Women today, Lyerly writes in A Good Birth, are caught between the traditions of the medical community on one side and the hard-to-meet standards of natural birth on the other. She’s seen this division as an obstetrician who has attended hundreds of births, but also as a mother who felt let down after having a cesarean section.

“The birth of a child is among life’s most memorable experiences,” she writes. “That those memories are imbued with regret or uncertainty because of the way our culture talks and thinks about birth—the way doctors and midwives and women themselves squabble about it—is something I’m determined to change.”

That determination became the Good Birth Project: a research study and a book that define a “good” birth not by which medical interventions a woman does or doesn’t have, but by how the woman participates in and feels about the process.

To find out what makes a good birth, Lyerly and anthropologist Emily Namey talked to 101 mothers from different backgrounds and a variety of birth experiences. Some of the women were pregnant for the first time and talked to Lyerly or Namey before and after giving birth; others had already given birth several times. What made their birth experiences good or bad? What did they want to do differently next time?

What struck Lyerly about their stories was how two women could have similar expectations and births, yet come away with completely different views of how things went. She uses the examples of “Wren” and “Liz,” two women who had planned to give birth in hospitals and get epidurals:

As it turned out, neither Wren nor Liz got the epidural they wanted, though each requested one (repeatedly) on arrival at the hospital … Both ultimately delivered their babies before an epidural could be placed. For Wren, the unexpected turn of events was “extremely positive … fabulous.” Liz, though, assessed her birth overall as “very negative” and was “extremely disappointed in the whole hospital.”

The main difference, Lyerly found, was that Wren felt supported by the nurses and others who assisted her, while Liz felt alone, uninformed, and even lied to about what was going on.

From these stories and many others throughout the book, Lyerly pulled five things that seem to matter more in women’s birth experiences than whether the birth went according to plan: agency, personal security, connectedness, respect, and knowledge. A woman can find these in any type of birth experience, she says. “The things that a woman who had a home birth said she valued could be the very things that a woman who had an elective cesarean said she valued.”

A Good Birth suggests ways to promote these five values in birth—for example, a woman can retain agency if she’s allowed to choose who touches her and when.

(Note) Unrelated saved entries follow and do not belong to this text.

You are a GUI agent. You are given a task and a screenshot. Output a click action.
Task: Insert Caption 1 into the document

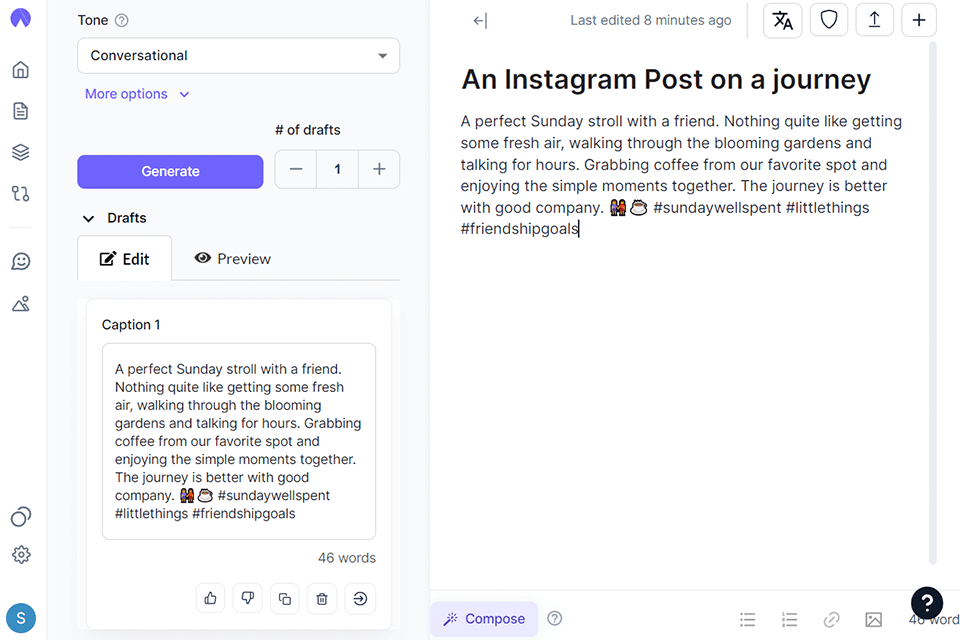(x=359, y=598)
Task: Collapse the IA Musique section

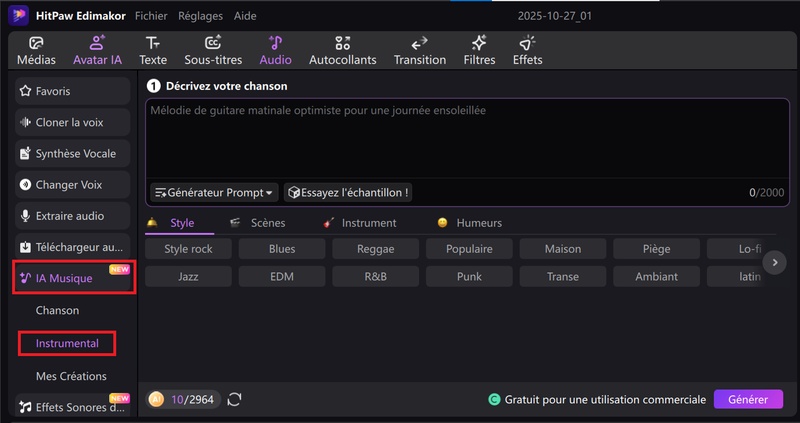Action: [x=73, y=278]
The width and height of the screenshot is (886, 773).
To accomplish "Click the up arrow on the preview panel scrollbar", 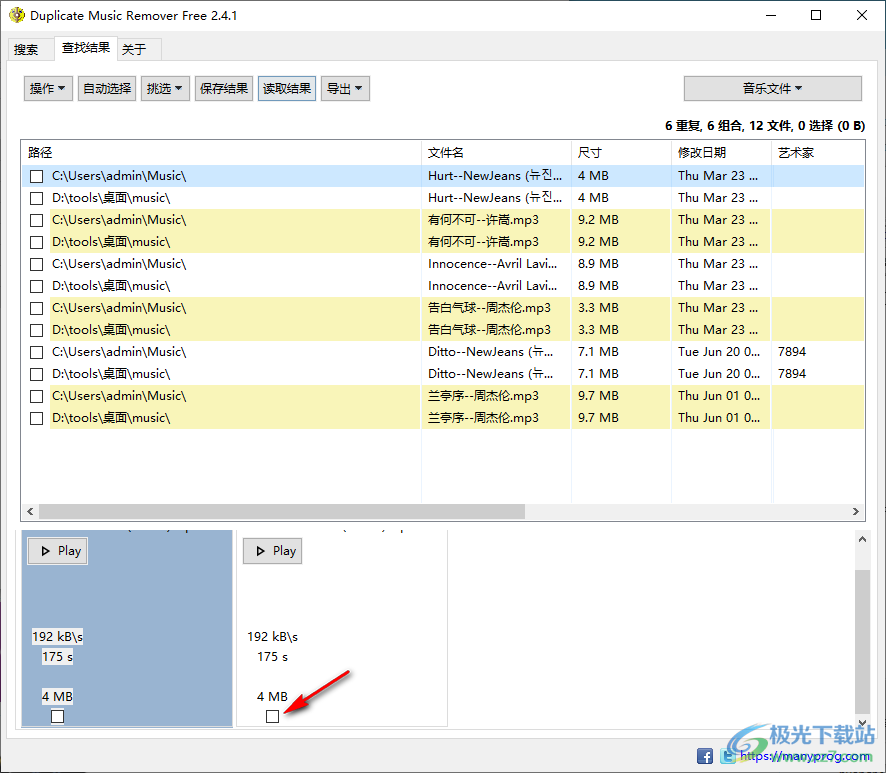I will [x=862, y=537].
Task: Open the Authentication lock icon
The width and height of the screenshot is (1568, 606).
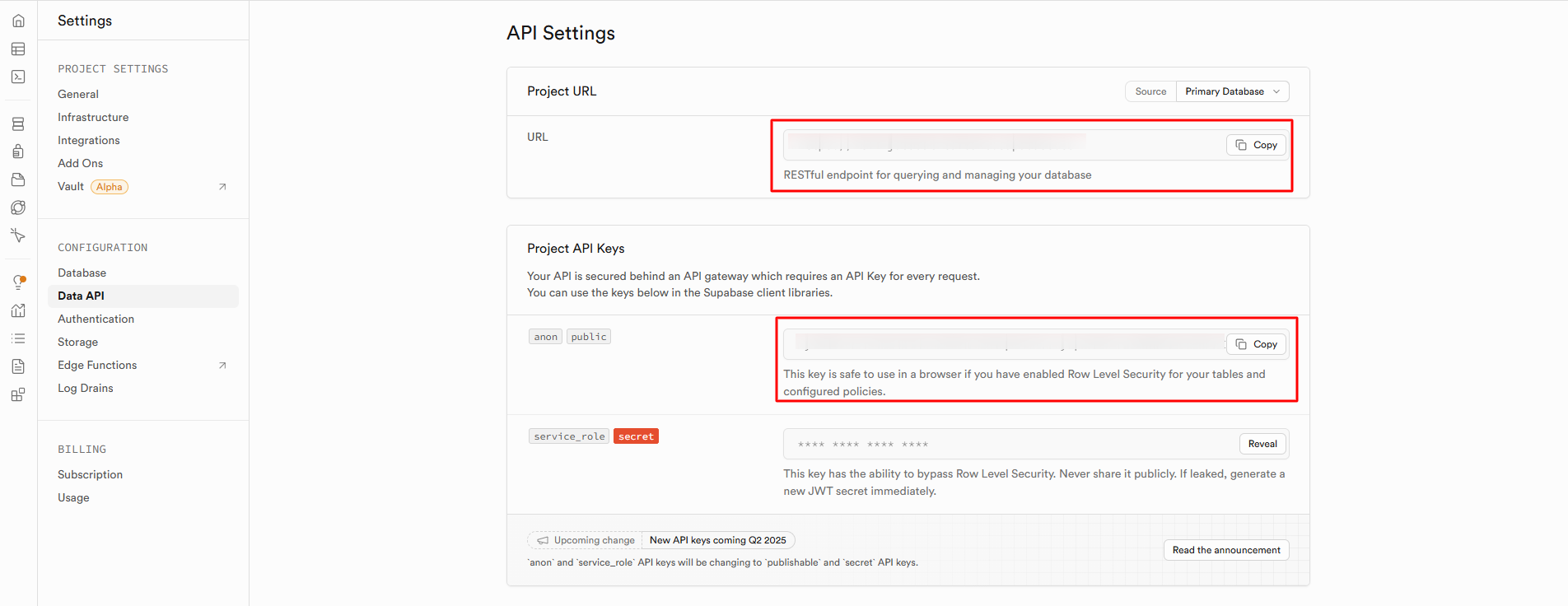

And physicians can maintain respect for birth, Lyerly writes, by being careful to talk about babies and mothers as people rather than as interesting medical cases.

Lyerly wrote A Good Birth both for women who haven’t had a baby yet and for women who want to find meaning in births that didn’t go quite according to plan. “You might find out what a good birth looks like to you,” she suggests, “by seeing what it looks like to a vast array of other women.”



Anne Lyerly is an associate professor of social medicine and an adjunct associate professor of obstetrics and gynecology in the UNC School of Medicine. She’s also the associate director of UNC’s Center for Bioethics. Emily Namey, now a senior research associate at FHI 360, worked on the Good Birth Project as an interviewer and clinical research coordinator for Duke University Medical Center.